#### Arbeitsauftrag:
In welchem Bewegungsfeld wurde laut dem Textauszug zum paralympischen Sport ein Vorhaben zum Basketball durchgeführt?

#### Textauszug:
━━━

Auf die Einführung dieser Reihe reagierte die Klasse sehr gut, da sie bereits durch ihre Mitschülerin Laura mit dem Thema in Berührung gekommen ist. Laura sitzt temporär aus noch nicht geklärten Gründen im Rollstuhl kann allerdings bereits wieder wenige Minuten selbstständig laufen, wonach sie allerdings öfter Schmerzen in den Gelenken verspürt. Auch in ersten Gesprächsphasen zeigte sich die Lerngruppe den Themenbereichen des paralympischen Sports als sehr aufgeschlossen und interessiert.

Die Klasse besitzt im Bewegungsfeld 8 (Gleiten, Fahren, Rollen – Rollsport/Bootssport/Wintersport), in Bezug auf Rollstuhlbasketball keine Vorerfahrung. Im Bewegungsfeld 7 (Spielen in und mit Regelstrukturen – Sportspiele) wurde ein Vorhaben zum Basketball durchgeführt.

━━━

#### Datenauszüge:

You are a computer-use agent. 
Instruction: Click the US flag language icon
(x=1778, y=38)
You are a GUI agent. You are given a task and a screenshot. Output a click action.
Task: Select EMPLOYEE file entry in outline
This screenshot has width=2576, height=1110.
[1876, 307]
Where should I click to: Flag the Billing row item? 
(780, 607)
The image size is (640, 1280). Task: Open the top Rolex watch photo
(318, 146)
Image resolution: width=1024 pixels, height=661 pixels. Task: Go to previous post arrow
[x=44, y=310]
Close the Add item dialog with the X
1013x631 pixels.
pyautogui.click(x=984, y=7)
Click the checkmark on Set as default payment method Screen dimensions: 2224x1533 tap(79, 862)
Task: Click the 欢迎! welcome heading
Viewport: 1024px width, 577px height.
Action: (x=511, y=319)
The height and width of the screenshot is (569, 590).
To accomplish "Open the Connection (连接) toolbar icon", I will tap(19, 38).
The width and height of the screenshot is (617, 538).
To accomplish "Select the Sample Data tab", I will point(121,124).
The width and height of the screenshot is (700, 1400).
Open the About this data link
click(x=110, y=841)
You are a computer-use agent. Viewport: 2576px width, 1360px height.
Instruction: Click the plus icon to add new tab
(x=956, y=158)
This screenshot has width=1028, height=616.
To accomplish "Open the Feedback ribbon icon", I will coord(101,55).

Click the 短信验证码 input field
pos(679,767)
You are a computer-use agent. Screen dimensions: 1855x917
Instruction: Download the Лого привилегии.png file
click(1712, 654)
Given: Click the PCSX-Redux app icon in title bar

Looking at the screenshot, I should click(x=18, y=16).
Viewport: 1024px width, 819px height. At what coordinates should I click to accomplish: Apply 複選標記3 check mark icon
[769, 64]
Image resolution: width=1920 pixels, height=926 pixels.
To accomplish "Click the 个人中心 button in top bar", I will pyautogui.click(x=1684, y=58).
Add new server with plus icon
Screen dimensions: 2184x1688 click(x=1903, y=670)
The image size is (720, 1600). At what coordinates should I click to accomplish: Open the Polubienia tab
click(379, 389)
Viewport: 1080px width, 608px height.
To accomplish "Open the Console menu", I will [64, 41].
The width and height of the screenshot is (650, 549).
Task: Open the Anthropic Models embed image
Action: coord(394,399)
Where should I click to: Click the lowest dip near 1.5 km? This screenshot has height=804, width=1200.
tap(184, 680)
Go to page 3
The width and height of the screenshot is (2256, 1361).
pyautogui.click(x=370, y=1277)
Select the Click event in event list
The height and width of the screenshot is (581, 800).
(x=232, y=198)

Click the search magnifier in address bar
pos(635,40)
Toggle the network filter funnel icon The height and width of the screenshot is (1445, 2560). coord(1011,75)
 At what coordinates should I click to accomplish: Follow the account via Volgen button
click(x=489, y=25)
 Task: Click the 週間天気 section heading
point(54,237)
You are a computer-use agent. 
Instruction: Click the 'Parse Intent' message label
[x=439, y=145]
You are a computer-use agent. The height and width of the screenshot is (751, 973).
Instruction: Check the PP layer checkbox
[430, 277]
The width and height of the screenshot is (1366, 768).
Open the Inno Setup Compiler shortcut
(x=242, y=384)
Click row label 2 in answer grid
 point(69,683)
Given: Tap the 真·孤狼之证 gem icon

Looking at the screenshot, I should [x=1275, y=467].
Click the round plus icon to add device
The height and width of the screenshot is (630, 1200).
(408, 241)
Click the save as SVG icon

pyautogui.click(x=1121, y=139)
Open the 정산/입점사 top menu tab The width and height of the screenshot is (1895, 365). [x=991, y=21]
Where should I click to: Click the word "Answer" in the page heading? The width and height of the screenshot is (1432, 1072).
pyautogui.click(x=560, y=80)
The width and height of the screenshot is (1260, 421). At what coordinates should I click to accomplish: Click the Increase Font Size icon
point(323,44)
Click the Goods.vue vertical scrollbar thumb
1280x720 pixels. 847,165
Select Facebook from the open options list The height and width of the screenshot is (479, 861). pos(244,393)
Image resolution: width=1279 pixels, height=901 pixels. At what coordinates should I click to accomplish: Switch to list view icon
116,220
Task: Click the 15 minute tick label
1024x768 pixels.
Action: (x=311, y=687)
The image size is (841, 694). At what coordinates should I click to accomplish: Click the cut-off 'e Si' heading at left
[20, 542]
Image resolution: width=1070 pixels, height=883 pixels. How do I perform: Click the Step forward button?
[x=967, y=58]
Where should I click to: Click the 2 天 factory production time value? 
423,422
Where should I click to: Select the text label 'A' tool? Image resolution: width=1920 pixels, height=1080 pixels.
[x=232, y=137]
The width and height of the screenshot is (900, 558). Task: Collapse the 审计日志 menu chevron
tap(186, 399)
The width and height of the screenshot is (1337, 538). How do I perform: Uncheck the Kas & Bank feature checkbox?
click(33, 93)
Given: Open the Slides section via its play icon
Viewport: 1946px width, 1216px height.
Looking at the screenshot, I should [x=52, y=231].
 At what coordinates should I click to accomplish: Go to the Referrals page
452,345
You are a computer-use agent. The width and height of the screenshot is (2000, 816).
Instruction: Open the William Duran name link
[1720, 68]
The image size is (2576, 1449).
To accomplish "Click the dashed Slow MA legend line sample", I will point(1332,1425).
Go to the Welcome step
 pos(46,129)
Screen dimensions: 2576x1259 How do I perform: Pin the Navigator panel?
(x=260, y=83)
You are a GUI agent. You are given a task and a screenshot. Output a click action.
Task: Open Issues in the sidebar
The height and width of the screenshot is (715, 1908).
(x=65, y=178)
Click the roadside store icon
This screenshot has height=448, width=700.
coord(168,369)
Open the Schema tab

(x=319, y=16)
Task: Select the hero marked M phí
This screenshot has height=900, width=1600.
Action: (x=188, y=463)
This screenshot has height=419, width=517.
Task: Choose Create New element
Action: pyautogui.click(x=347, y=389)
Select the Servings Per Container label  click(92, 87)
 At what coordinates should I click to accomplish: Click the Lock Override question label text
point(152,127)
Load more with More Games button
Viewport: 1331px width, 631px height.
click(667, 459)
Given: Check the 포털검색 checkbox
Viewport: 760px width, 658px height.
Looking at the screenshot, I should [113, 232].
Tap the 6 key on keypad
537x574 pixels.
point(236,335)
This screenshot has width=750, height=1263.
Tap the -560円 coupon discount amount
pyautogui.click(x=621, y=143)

━━━

#### Lösung:
Im Bewegungsfeld 7 (Spielen in und mit Regelstrukturen – Sportspiele).